Nuryana sudah membudidayakan tanaman akar wangi lebih 20 tahun lalu. Di atas lahan seluas setengah hektar, dia bisa meraup Rp25 juta sekali panen dari jual mentah.

Selama ini produk akar wangi banyak dipasarkan ke luar negeri. Beberapa negara di Asia hingga Eropa merupakan pembeli terbesar produk bernilai ekonomi tinggi ini antara lain, Singapura, Jepang, India, Hong Kong, Inggris, Belanda, Jerman dan Swiss.

Para petani biasa menjual minyak jadi dengan harga Rp2,7-3,5 juta per liter. Ada juga yang menjual mentahan harga Rp7.000-Rp8.000 setiap kilogram akar.
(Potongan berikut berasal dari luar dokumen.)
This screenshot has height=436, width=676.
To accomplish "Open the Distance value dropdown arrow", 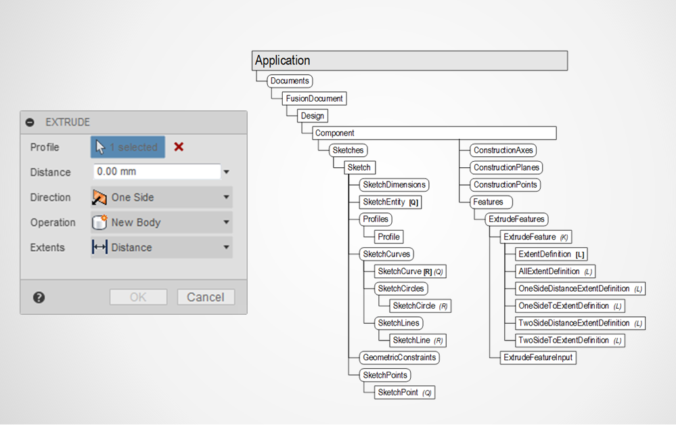I will [227, 173].
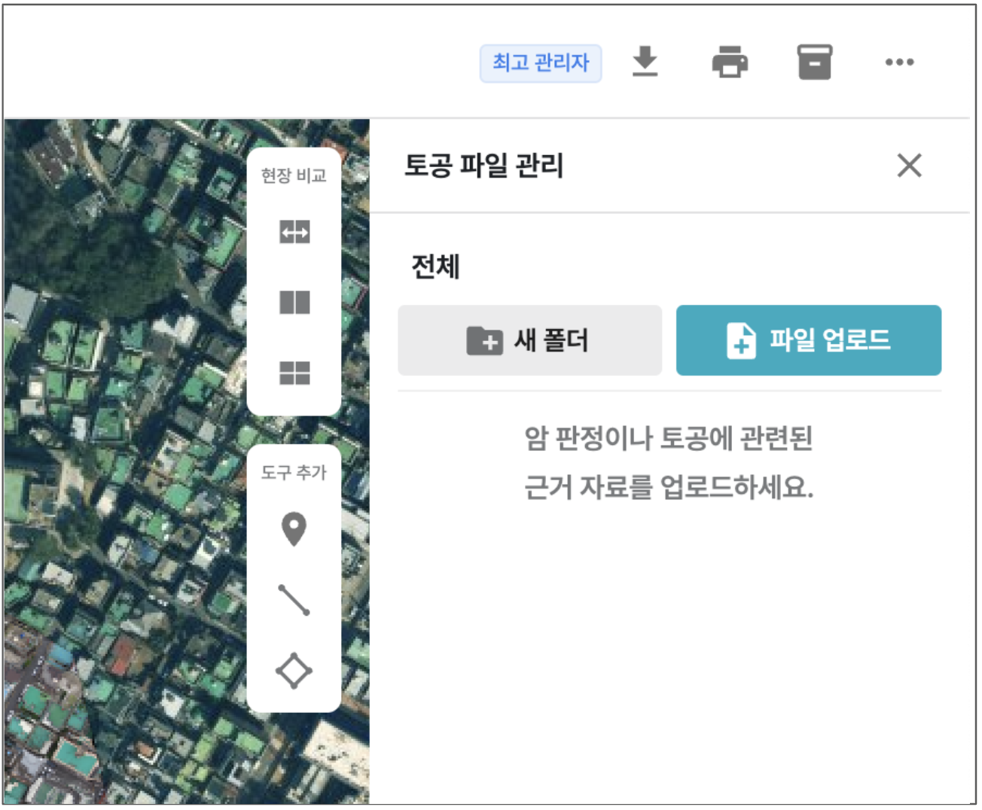Select the polygon area drawing tool
Viewport: 982px width, 810px height.
294,671
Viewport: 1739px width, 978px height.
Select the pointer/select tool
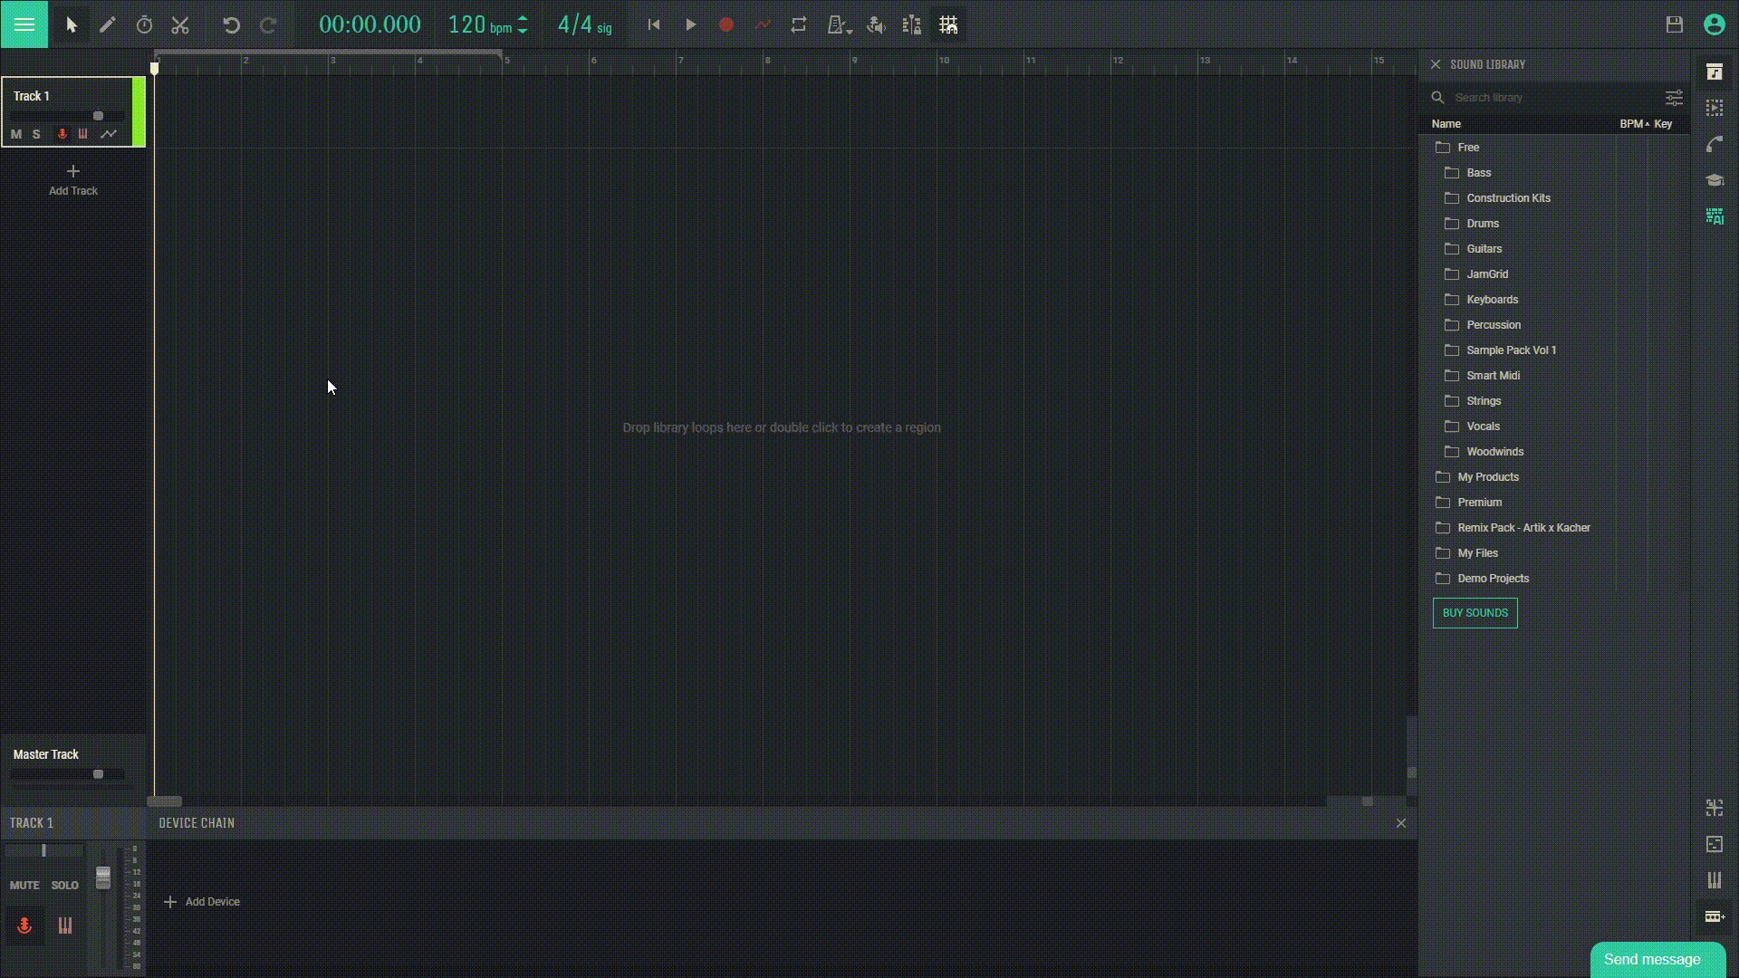point(69,25)
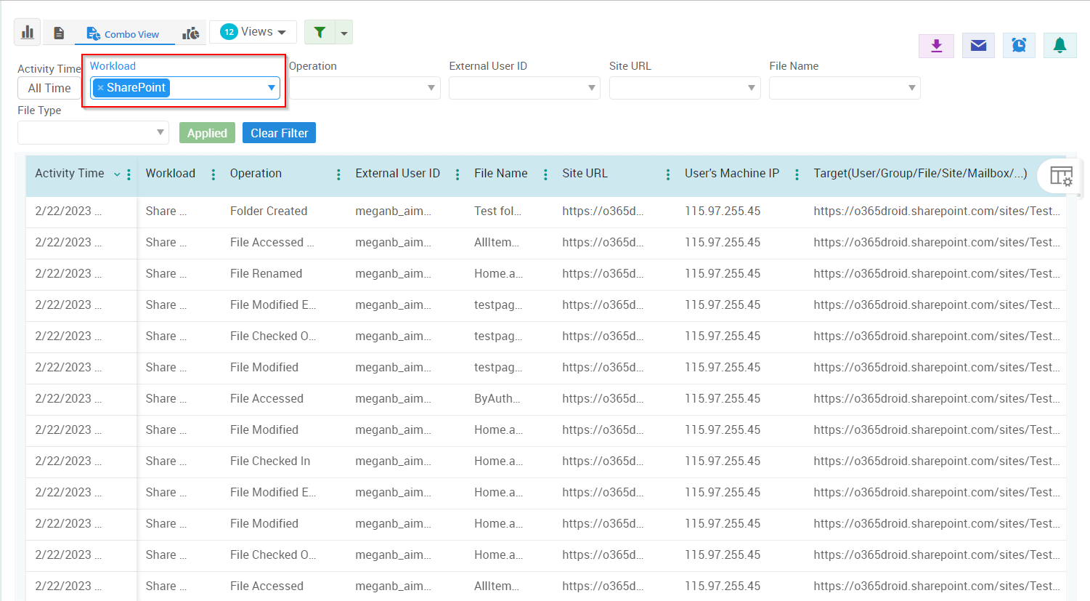The height and width of the screenshot is (601, 1090).
Task: Open the chart and pie summary view icon
Action: 191,33
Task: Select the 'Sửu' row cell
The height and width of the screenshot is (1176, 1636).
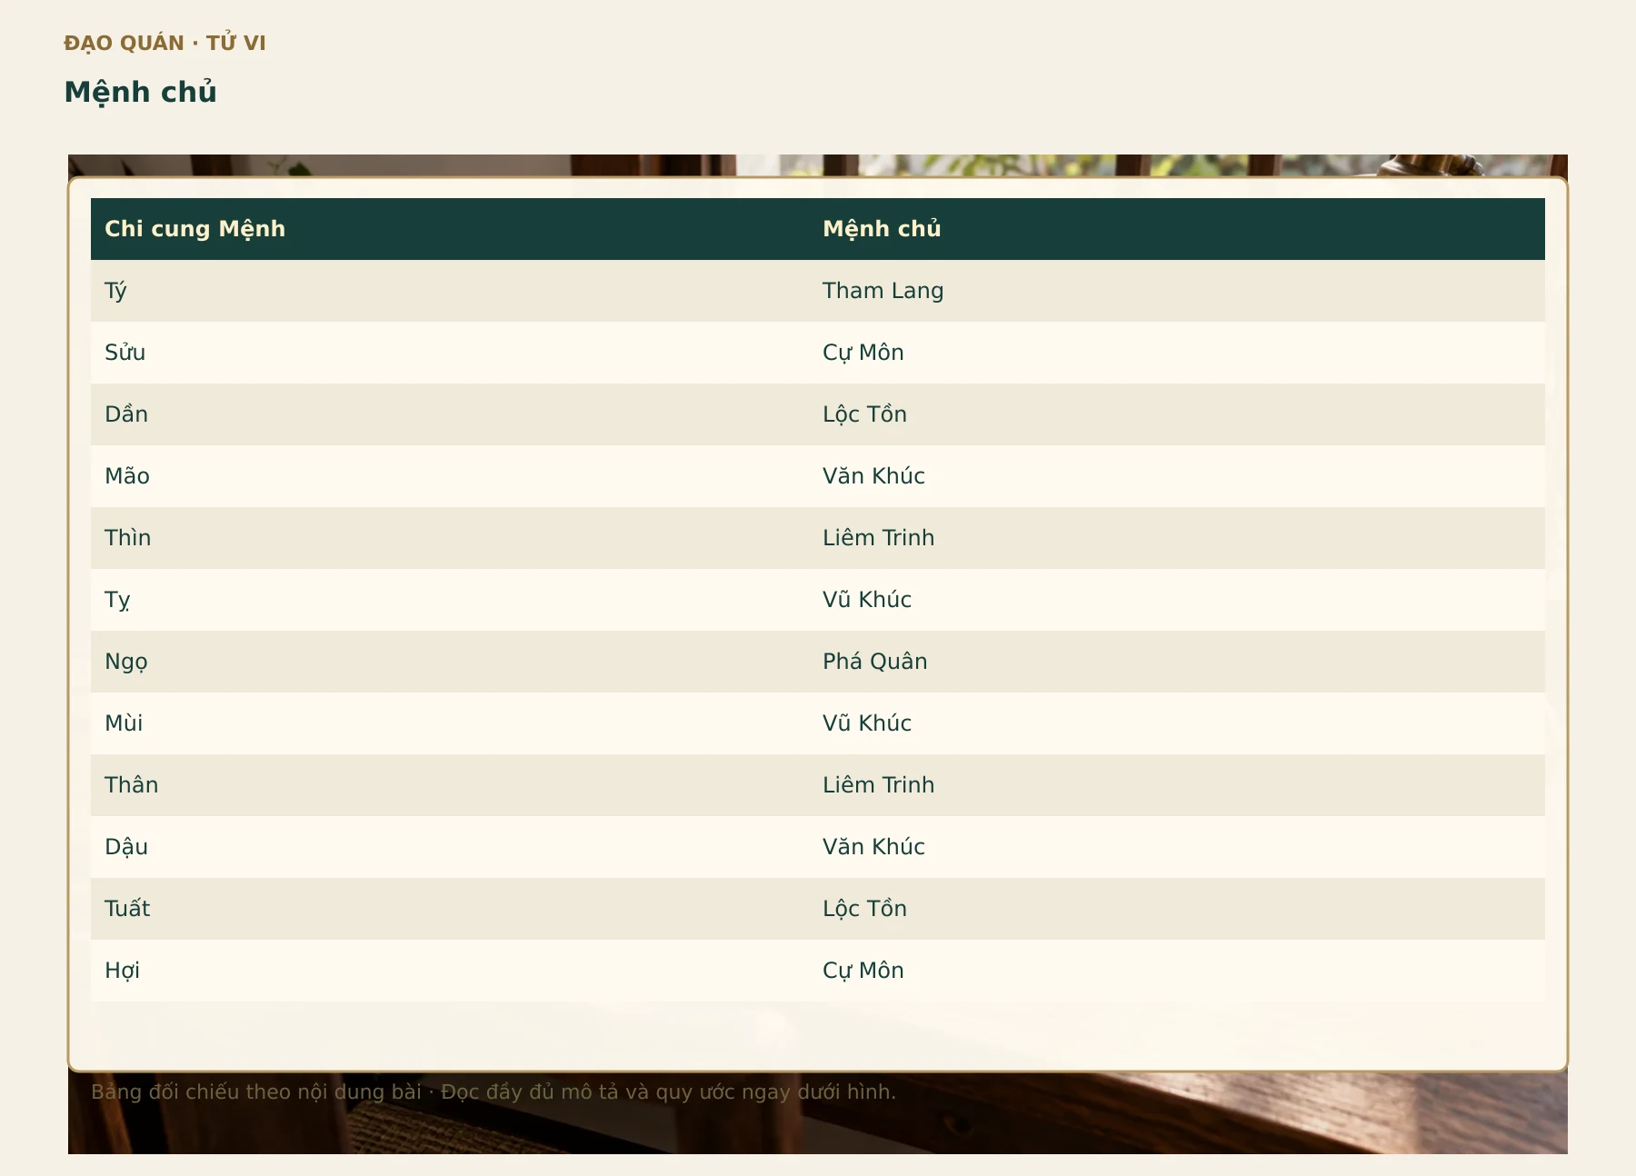Action: [x=450, y=353]
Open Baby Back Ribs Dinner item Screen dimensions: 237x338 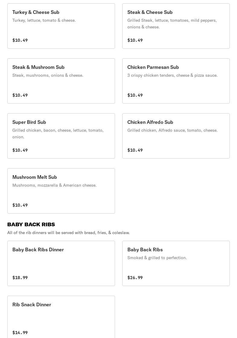pyautogui.click(x=61, y=263)
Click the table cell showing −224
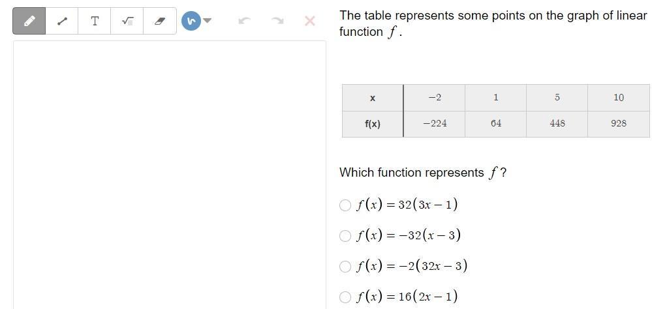The width and height of the screenshot is (652, 309). [x=435, y=123]
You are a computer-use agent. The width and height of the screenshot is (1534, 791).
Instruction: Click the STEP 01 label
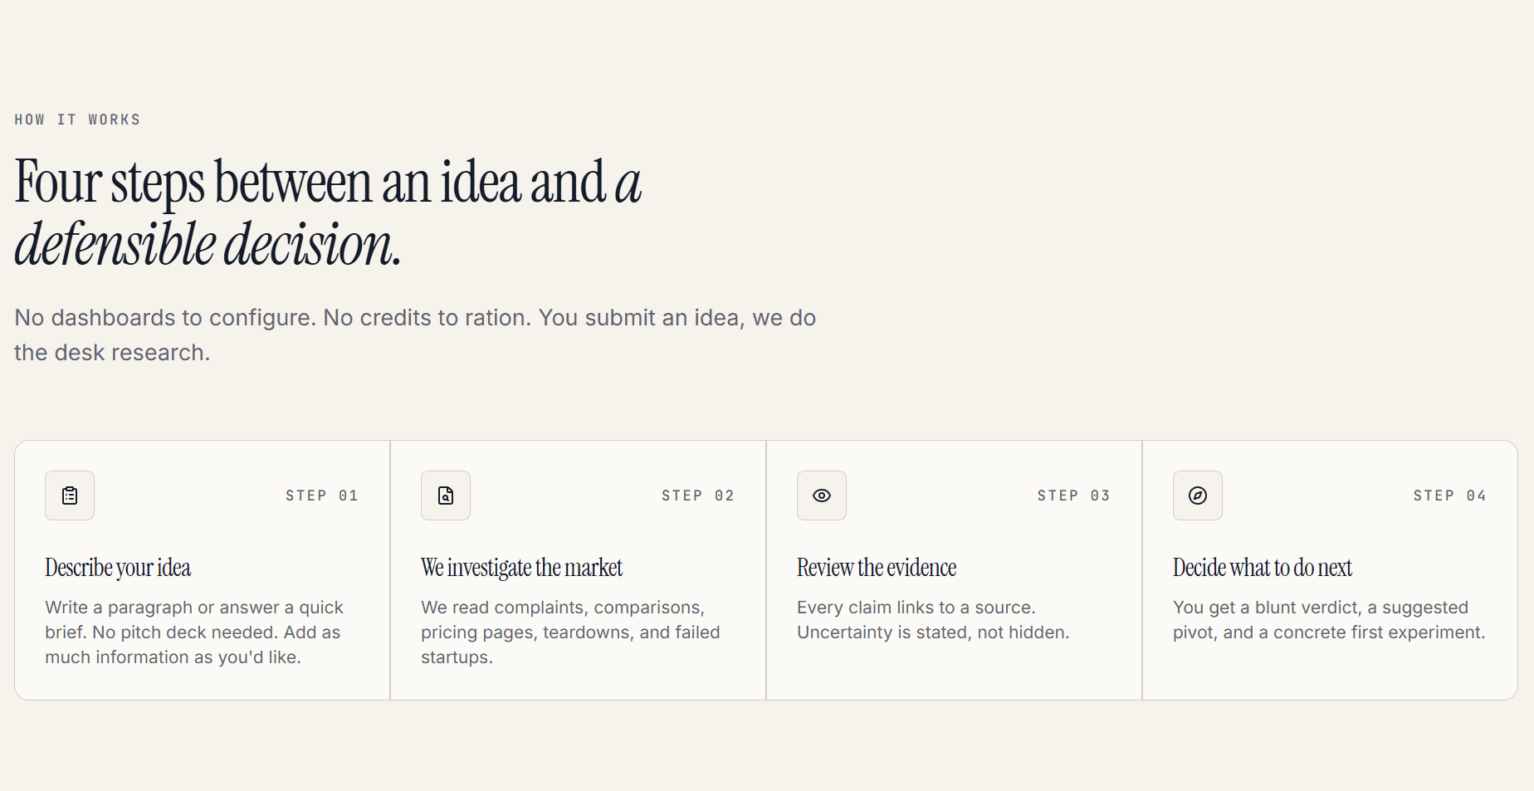coord(322,496)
Proses penyulingan biasa dengan mesin ketel kapasitas 1,5 ton. Satu ton bahan mentah, bisa menghasilkan 10-15 kilogram minyak.

 

Tanaman akar wangi. Foto: A. Asnawi/ Mongabay Indonesia

 

Budidaya mudah

Bernilai ekonomi tinggi, budidaya akar wangi tidaklah sulit. Perbanyakan bisa dengan memotong bagian akar yang ada mata tuntasnya.

“Jadi, hanya perlu bibit saat pertama menanam. Setelah itu bisa perbanyakan sendiri. Tinggal potong, tanam,” kata Wildan, petani lain.

Dia bilang, tanaman yang masuk kelompok rerumputan ini dapat berkembang baik di ketinggian 1.000 meter di atas permukaan laut (mdpl). Di bawah itu, tetap hidup meski perkembangan tak maksimal.

“Di tanah liat tetap bisa. Tapi akarnya nggak bisa banyak, kalau di tanah gembur bisa panjang dan banyak,” katanya. Untuk bibit, biasa Rp10.000 per kilogram.

Nuryana bilang, penanaman bisa dengan membuat jarak 50 sentimeter per lubang. Jarak ini agar tanaman memiliki zona perakaran yang baik.

Akar wangi, katanya, memiliki akar serabut kuat. Karena itu, ia termasuk kelompok tanaman konservasi yang berguna untuk menahan erosi.

“Makanya, tebing-tebing di tol Jogorawi itu juga banyak ditanami akar wangi,’ kata petani yang menjabat sebagai Kepala Bidang Penataan Produksi dan Pemasaran Serikat Petani Pasundan (SPP) Garut ini.

Menurut dia, akar wangi merupakan tanaman yang tidak mudah terkena hama dan penyakit. Tidak sulit seperti tanaman holtikultura lain yang memerlukan pemupukan atau perawatan rutin.

Proses pembuatan minyak akar wangi, katanya, dengan penyulingan suhu tertentu antara 60-70 derajat Celcius. Lama penyulingan sekitar delapan jam. Terlalu panas, minyak jadi jelek dan gosong. Terlalu rendah, kadar minyak kurang jernih.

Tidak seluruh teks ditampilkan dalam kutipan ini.